June 1, 2022

by Rishikanth

Literature Survey on Multi-Label Classification

Extreme Multi-Label Text Classification (XMTC) is the problem of assigning a document the most relevant set of labels from an extremely large label space (several hundred thounsands to millions). XMTC posses certain challenges such as data sparsity and scalability. Multi-label classification differs from multi-class classification in that, the assumption of mutual exclusivity among lables doesn’t hold in the former setting.

Related work

Prior works in XMTC focus on modelling the correlation between labels and can be broadly classified into 3 approaches: target embeddings, tree based ensemble and deep learning methods.

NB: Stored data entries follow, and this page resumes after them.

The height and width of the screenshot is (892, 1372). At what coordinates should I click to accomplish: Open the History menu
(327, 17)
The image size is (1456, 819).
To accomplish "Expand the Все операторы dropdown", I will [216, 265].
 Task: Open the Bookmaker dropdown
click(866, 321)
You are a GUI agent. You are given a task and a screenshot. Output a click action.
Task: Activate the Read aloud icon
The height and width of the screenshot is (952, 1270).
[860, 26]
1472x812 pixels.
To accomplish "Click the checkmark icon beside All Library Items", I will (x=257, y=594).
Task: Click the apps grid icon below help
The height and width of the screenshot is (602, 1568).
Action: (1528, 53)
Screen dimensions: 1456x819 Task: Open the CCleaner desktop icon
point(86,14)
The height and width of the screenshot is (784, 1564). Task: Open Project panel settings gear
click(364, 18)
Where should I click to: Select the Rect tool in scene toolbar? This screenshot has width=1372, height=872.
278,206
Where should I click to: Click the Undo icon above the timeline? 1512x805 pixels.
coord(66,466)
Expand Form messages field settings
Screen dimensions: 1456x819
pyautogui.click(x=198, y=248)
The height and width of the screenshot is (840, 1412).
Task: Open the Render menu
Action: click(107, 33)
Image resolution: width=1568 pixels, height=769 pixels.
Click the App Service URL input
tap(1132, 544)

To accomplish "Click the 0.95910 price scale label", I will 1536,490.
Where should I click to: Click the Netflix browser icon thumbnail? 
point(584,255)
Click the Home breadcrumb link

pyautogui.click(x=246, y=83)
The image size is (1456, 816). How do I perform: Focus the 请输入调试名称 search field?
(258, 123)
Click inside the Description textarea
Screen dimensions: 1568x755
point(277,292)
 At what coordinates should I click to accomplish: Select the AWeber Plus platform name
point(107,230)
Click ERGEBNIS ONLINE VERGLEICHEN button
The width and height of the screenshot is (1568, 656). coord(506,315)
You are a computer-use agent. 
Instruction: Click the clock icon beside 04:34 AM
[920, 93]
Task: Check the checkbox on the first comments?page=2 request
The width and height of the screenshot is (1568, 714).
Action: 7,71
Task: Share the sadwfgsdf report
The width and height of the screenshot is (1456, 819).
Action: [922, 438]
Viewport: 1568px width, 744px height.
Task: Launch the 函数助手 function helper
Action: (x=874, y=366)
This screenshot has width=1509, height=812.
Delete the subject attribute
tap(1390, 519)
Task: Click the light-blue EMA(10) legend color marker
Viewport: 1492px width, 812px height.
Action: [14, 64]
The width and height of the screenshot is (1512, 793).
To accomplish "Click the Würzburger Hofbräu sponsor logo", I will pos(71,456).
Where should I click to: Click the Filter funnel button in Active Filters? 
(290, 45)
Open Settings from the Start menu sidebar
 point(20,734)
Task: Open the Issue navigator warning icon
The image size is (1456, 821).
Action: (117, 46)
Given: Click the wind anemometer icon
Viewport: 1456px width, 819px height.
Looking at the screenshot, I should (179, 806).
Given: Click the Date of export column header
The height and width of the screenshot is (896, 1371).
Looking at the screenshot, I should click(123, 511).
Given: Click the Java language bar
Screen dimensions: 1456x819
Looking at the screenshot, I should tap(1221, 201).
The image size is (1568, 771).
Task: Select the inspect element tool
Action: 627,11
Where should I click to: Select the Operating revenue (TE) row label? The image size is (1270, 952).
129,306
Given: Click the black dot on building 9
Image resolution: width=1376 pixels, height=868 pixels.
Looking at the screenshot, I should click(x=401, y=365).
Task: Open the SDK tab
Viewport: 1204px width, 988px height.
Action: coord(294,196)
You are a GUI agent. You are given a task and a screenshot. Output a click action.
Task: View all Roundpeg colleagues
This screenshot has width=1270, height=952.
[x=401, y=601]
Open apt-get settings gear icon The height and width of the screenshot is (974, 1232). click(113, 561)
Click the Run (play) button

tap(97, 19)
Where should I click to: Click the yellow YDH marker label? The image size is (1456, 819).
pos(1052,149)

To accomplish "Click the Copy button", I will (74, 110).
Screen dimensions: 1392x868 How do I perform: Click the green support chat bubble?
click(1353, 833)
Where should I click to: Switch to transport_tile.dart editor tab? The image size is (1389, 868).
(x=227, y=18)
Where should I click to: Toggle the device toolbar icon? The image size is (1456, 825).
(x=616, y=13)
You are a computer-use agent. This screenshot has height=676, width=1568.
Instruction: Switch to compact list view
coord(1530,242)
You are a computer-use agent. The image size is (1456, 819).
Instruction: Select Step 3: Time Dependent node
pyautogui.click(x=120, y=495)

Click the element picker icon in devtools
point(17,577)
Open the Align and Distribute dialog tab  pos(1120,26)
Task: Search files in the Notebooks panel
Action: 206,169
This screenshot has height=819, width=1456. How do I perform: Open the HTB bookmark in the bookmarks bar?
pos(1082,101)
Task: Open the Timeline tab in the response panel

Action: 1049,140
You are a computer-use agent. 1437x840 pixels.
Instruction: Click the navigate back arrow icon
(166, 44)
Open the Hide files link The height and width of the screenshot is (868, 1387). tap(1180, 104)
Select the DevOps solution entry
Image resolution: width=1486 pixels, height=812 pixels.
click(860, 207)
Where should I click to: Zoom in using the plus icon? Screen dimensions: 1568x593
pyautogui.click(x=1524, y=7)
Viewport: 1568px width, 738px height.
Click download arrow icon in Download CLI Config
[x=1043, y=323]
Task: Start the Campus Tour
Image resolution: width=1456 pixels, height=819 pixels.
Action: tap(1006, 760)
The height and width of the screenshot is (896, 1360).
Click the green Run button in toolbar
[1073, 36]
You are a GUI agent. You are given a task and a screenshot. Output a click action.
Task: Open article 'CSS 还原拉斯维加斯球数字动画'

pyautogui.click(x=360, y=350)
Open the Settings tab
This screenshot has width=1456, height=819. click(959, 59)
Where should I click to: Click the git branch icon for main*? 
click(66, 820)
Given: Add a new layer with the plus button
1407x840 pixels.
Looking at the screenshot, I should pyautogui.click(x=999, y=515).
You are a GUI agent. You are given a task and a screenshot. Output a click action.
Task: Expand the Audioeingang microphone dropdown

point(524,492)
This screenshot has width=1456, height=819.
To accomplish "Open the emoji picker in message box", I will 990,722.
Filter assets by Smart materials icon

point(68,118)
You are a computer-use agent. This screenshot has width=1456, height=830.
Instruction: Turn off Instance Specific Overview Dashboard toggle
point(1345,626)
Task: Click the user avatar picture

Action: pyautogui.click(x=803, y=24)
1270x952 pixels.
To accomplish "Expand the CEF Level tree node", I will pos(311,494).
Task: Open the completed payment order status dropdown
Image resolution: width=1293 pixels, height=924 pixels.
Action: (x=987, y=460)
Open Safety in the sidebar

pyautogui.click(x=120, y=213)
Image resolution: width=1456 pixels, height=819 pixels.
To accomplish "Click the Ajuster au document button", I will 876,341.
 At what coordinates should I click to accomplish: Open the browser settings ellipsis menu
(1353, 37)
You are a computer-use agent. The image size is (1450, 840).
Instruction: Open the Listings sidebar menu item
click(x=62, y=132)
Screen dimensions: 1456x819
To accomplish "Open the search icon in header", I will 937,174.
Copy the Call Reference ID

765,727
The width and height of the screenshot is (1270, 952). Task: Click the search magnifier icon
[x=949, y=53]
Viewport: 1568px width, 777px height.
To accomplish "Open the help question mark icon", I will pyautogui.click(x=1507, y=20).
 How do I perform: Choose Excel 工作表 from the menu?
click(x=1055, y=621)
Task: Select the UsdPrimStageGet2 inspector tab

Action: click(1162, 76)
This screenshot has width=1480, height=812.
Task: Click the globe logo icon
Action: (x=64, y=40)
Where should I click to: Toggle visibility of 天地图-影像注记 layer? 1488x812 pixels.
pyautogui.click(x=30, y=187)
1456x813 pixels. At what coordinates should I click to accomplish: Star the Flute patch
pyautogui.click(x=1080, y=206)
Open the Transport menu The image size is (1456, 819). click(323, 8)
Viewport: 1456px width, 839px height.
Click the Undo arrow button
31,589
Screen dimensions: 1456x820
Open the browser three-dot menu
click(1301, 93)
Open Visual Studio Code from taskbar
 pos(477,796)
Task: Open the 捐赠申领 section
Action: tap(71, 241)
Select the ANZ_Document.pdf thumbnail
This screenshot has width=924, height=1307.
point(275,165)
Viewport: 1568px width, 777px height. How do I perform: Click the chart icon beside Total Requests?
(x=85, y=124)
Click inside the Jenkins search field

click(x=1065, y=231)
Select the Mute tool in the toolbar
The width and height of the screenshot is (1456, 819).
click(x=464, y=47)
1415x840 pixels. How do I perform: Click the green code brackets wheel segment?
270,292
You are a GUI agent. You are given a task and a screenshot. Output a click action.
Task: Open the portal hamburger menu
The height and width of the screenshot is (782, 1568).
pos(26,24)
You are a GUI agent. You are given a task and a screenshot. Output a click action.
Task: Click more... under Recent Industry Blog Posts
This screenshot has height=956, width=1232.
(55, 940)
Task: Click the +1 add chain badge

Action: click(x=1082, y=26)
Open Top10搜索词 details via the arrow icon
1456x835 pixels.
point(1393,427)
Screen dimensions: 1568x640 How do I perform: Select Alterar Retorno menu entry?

In this article I’ll summarize some of the relevant and representative approaches under each category with more emphasis on deep learning methods which are superior in performance compared to the other 2 categories.

Target Embeddings

This class of works address the data sparsity issue by finding a set of low-dimensional embedding of the label vectors from the original target space.

Let the training data be represented as:

$$ \{(x_i, y_i)\}^n_{i = 1} : x_i \in \mathbb{R}^D, y_i \in \{0, 1\}^L $$

\(L\) can be very large making the process of finding a mapping from \(x_i \to y_i\) very challenging. To combat this, these methods comppress the label space from \(L\) dimensions to \(\hat{L}\) dimensions where \(\hat{L} \lt\lt L\). Standard classifiers such as SVMs etc are then used to find a mapping between \(x \to \hat{L}\). For inference, the predicted \(\hat{L}\) is decompressed or projected back to the original \(L\) diemnsional target space.

SLEEC

SLEEC is the most representative of target embedding methods. SLEEC learns a \(\hat{L}\) dimensional embedding \(z_i \in \mathbb{R}\) that captures non-linear correlations by preserving the pairwise distances between the closest label vectors. Formally, \(d(z_i, z_j) \approx d(y_i, y_j) \) only if \(i\) is among \(j\)’s \(k\) nearest neighbours under some distance metric \(d(.,.)\). Regressors \(V \in \mathbb{R} ^{\hat{L} \times D} : V x_i \approx z_i \) are learnt to map \(x_i \to z_i\).

SLEEC groups data into multiple clusters and learns an embedding for each cluster. Daring inference a document \(x^* \in \mathbb{R}^D\) is projected to the embedding space using which kNN search is performed within the cluster that \(x^* \) belongs to. To improve stability an ensemble of SLEEC models are used.

Tree Ensemble Methods

This class of methods work similar to decision trees in that, they recursively partition the data space at each non-leaf node using a classifier at each node. Each node focuses on a sub-set of active labels at that node. Unlike the classical decision tree which partitions the space at each node using entropy on a single feature, for XMTC, prior works learn a hyperplane at each node which partitions the space using a weighted combination of all features. Tree based methods typically learn an ensemble of trees, each of which is induced using randomized subset of features at each node.

FastXML

Fast XML is considered the top-benchmark fore tree-based ensemble methods for XMTC. A parameterized hyperplane \(w \in \mathbb{R}\) is learnt at each node s.t. the data is partitioned into a sub-sets and also jointly learn the label ranks within each sub-set. The documents in each sub-set share similar label distributions which are represented as the set-specific label rankings learnt by optimizing the NDCG score of the label rankings.

During inference the document of interest is processed by each tree and the label distributions from all leaf nodes reached are aggregated to output the labels. In practice an ensemble of trees are used. The estimated prediction cost is given by \(\mathcal{O}(TD\log{L})\). where \(T\) is the no. of trees induced and \(L\) is the dimensionality of the labels.